Brussels (Brussels Morning) Italy’s Prime Minister-designate Mario Draghi seems likely to receive a clear majority in both houses of the Italian Parliament as he prepares to form his government. However, completing the process will likely have to await the outcome of the populist 5-Stars Movement (M5S) party’s postponed vote on whether it will support the former chief of the European Central Bank (ECB).
M5S founder Beppe Grillo announced the planned online vote should be delayed, ANSA reported. “I’d wait until he makes the statements he made with us in public,” Grillo said in a video message.
As an anti-establishment party, M5S is reluctant to support a former EU central banker, who also served as Governor of the Bank of Italy. The party leadership, facing a sharp drop in the polls compared to the last elections where they emerged as the strongest party, seems ready to support Draghi if only to avoid snap elections, but rank-and-file members are offering more resistance.
Whether or not he secures M5S support, Draghi seems assured of a ready majority since he has secured virtually the unconditional backing of the centre-left Democratic Party (PD), the right-wing League and former Prime Minister Silvio Berlusconi’s centre-right Forza Italia (FI).
“We are all required to give up calculations, tactics and electoral interests to put the salvation of the country first,” Berlusconi proclaimed. Apparently, he and the other party leaders are satisfied with Draghi’s stated plans for stimulating economic growth, protecting the environment and tackling the coronavirus pandemic.
Forming the government
Draghi still has a significant challenge ahead when it comes to appointing members of his future cabinet. All the parties now pledging their support are also vying with one another to secure ministerial positions for their own members.

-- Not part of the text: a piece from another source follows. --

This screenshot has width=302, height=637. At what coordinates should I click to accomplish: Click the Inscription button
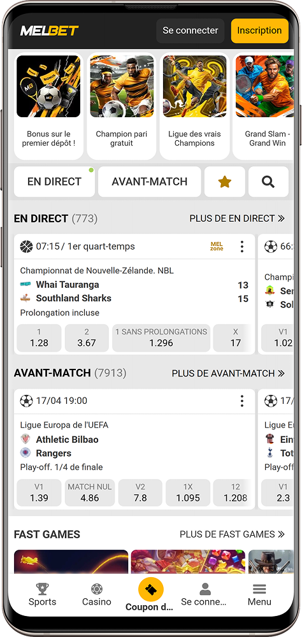[260, 31]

The ex-ECB head’s initial plan was to have a Cabinet filled with non-partisan experts such as himself in order to avoid the kind of political infighting that brought down the previous government of PM Giuseppe Conte, another non-partisan technocrat, who had to accept members of the supporting coalition in his cabinet. Italian commentators expect Draghi to opt for a compromise by choosing a mix of technocrats and career politicians.